Give the number of lines below that contain the string "computer", and no other text.

════════

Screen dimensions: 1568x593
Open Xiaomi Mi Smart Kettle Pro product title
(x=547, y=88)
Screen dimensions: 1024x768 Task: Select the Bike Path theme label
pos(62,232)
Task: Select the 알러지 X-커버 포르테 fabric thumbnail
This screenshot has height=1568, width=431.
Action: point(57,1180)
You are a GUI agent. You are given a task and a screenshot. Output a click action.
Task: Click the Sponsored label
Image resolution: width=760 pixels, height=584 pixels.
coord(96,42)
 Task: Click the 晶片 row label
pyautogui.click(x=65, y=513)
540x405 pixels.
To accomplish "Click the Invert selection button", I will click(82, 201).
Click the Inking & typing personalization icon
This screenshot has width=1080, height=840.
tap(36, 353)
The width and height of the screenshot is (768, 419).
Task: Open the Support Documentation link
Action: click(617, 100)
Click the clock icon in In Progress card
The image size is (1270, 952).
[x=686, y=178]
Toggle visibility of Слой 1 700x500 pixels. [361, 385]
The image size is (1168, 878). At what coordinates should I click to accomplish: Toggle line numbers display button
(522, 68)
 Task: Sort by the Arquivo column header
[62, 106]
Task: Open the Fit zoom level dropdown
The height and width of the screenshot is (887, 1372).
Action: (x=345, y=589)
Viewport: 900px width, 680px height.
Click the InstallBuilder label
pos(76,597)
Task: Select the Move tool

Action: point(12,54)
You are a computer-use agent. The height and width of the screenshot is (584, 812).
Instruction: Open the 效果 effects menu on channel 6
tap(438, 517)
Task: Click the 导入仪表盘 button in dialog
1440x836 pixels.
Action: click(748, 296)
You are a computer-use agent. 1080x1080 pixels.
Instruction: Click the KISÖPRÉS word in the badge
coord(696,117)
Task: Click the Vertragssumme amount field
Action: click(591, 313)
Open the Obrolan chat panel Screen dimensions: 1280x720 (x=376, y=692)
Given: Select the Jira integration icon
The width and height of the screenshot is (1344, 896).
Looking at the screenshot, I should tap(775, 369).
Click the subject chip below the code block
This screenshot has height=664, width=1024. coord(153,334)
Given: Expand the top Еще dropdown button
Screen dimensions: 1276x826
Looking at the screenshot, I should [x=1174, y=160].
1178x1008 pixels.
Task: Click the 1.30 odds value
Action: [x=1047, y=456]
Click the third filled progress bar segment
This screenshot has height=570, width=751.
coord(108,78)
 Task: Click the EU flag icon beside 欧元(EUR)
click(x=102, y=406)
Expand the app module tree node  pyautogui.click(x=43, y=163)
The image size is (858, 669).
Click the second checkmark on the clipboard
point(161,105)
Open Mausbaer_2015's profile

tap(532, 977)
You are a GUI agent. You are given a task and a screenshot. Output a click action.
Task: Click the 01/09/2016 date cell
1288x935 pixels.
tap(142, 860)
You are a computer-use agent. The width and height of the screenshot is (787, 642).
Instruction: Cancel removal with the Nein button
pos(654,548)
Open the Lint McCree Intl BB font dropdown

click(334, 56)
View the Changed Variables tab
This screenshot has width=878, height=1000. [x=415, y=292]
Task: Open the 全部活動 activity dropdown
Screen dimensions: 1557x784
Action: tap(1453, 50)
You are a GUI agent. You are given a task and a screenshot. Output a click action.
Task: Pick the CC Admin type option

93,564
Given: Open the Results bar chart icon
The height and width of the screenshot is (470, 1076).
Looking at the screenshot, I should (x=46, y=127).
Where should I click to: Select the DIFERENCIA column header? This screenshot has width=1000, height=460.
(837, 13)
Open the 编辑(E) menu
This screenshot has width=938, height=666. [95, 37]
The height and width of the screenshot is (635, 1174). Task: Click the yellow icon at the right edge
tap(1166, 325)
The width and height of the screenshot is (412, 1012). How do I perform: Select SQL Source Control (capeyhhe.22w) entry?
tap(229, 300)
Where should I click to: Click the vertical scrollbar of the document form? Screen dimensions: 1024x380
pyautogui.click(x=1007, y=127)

════════

• [Reply] 3